(Supplied entries begins)

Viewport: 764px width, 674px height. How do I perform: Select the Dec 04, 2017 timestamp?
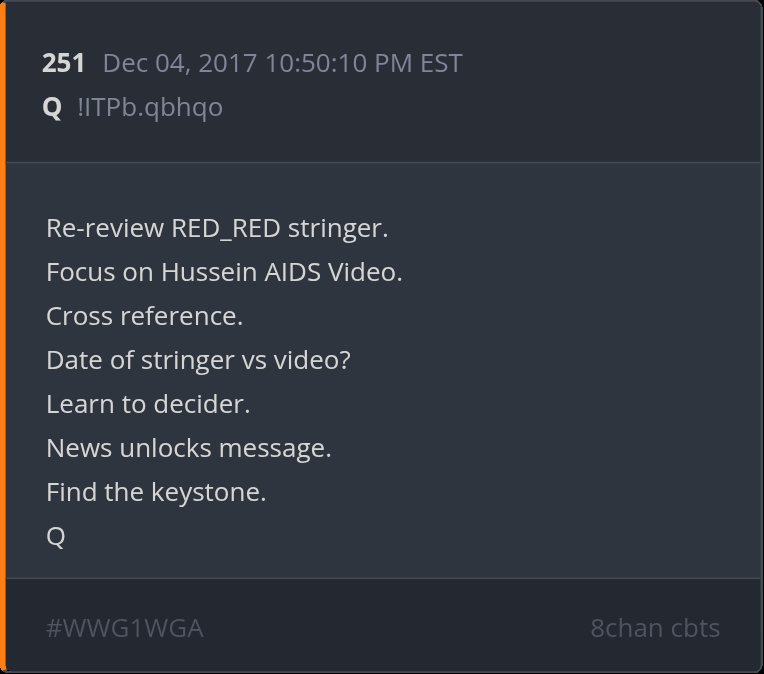pos(283,63)
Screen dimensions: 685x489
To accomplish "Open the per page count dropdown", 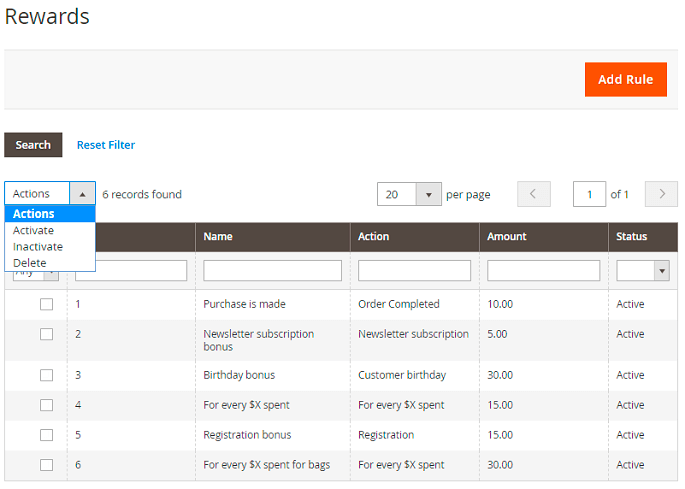I will tap(428, 194).
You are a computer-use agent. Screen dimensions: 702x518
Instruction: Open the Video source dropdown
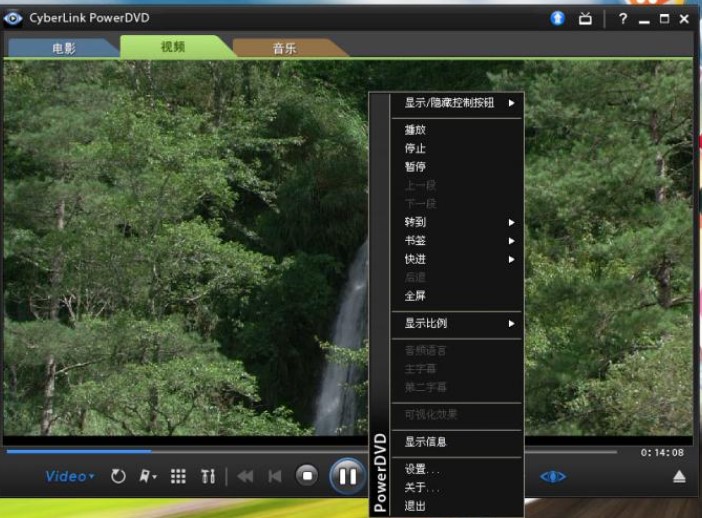click(x=70, y=477)
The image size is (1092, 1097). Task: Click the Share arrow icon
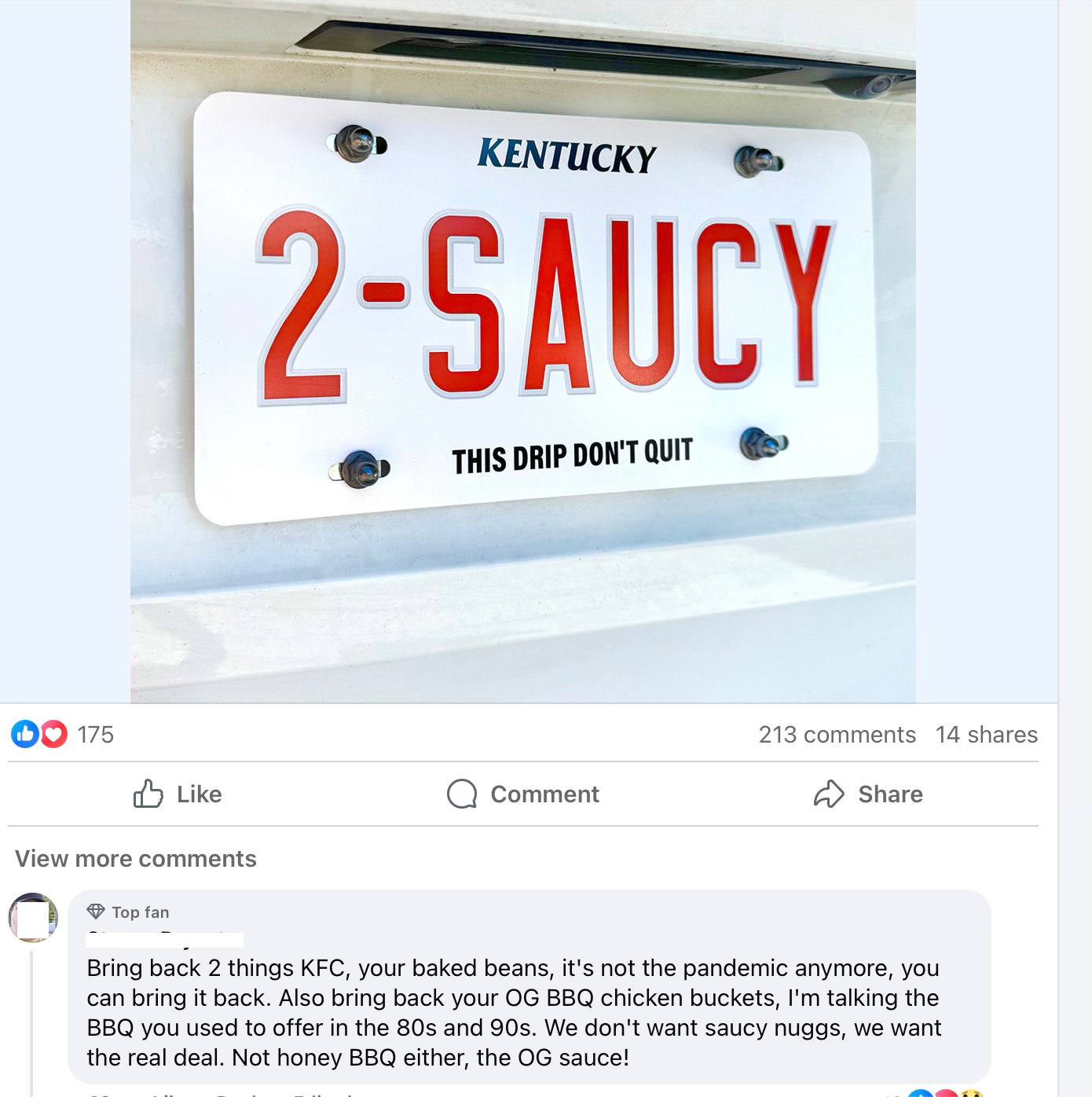point(829,794)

(Supplied entries ends)

Your objective => Read the entries and select each line where the word "Screen" is found.

Answer to the problem =>
Screen dimensions: 685x489
You are a computer-use agent. Screen dimensions: 702x518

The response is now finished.